§ Requirements
Rewrite the lines from the start through the line with "pyautogui.click(x=101, y=173)", substituting "Screen size" for every "Image resolution" and leaving everything else unchanged.

Lines from a pointing dataset:

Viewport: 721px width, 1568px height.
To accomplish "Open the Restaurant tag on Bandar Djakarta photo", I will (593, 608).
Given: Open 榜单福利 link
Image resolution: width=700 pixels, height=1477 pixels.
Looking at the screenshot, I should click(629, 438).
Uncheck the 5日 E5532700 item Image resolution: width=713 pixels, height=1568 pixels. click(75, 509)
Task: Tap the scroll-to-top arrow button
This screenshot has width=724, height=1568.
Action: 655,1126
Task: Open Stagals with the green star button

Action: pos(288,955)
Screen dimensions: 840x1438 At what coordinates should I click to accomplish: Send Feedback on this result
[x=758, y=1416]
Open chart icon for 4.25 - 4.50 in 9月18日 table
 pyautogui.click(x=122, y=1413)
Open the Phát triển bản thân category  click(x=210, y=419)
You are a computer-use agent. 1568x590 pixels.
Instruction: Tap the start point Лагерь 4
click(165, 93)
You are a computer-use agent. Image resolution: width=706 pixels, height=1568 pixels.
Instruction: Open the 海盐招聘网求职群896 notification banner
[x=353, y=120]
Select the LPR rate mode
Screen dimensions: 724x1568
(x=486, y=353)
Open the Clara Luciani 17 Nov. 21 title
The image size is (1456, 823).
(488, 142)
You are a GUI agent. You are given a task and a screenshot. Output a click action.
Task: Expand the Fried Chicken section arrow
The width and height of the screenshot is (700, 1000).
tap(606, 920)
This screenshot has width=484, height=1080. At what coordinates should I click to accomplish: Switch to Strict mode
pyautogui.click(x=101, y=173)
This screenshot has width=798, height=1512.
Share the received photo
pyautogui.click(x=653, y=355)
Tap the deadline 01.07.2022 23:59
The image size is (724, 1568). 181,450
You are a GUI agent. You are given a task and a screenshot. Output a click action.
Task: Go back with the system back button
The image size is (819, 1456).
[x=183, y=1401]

§ Full solution
Viewport: 721px width, 1568px height.
To accomplish "Open the Restaurant tag on Bandar Djakarta photo", I will (593, 608).
Given: Open 榜单福利 link
Screen size: width=700 pixels, height=1477 pixels.
Looking at the screenshot, I should click(629, 438).
Uncheck the 5日 E5532700 item Screen size: width=713 pixels, height=1568 pixels. click(75, 509)
Task: Tap the scroll-to-top arrow button
This screenshot has width=724, height=1568.
Action: 655,1126
Task: Open Stagals with the green star button

Action: pos(288,955)
Screen dimensions: 840x1438 At what coordinates should I click to accomplish: Send Feedback on this result
[x=758, y=1416]
Open chart icon for 4.25 - 4.50 in 9月18日 table
 pyautogui.click(x=122, y=1413)
Open the Phát triển bản thân category  click(x=210, y=419)
You are a computer-use agent. 1568x590 pixels.
Instruction: Tap the start point Лагерь 4
click(165, 93)
You are a computer-use agent. Screen size: width=706 pixels, height=1568 pixels.
Instruction: Open the 海盐招聘网求职群896 notification banner
[x=353, y=120]
Select the LPR rate mode
Screen dimensions: 724x1568
(x=486, y=353)
Open the Clara Luciani 17 Nov. 21 title
The image size is (1456, 823).
(488, 142)
You are a GUI agent. You are given a task and a screenshot. Output a click action.
Task: Expand the Fried Chicken section arrow
The width and height of the screenshot is (700, 1000).
tap(606, 920)
This screenshot has width=484, height=1080. At what coordinates should I click to accomplish: Switch to Strict mode
pyautogui.click(x=101, y=173)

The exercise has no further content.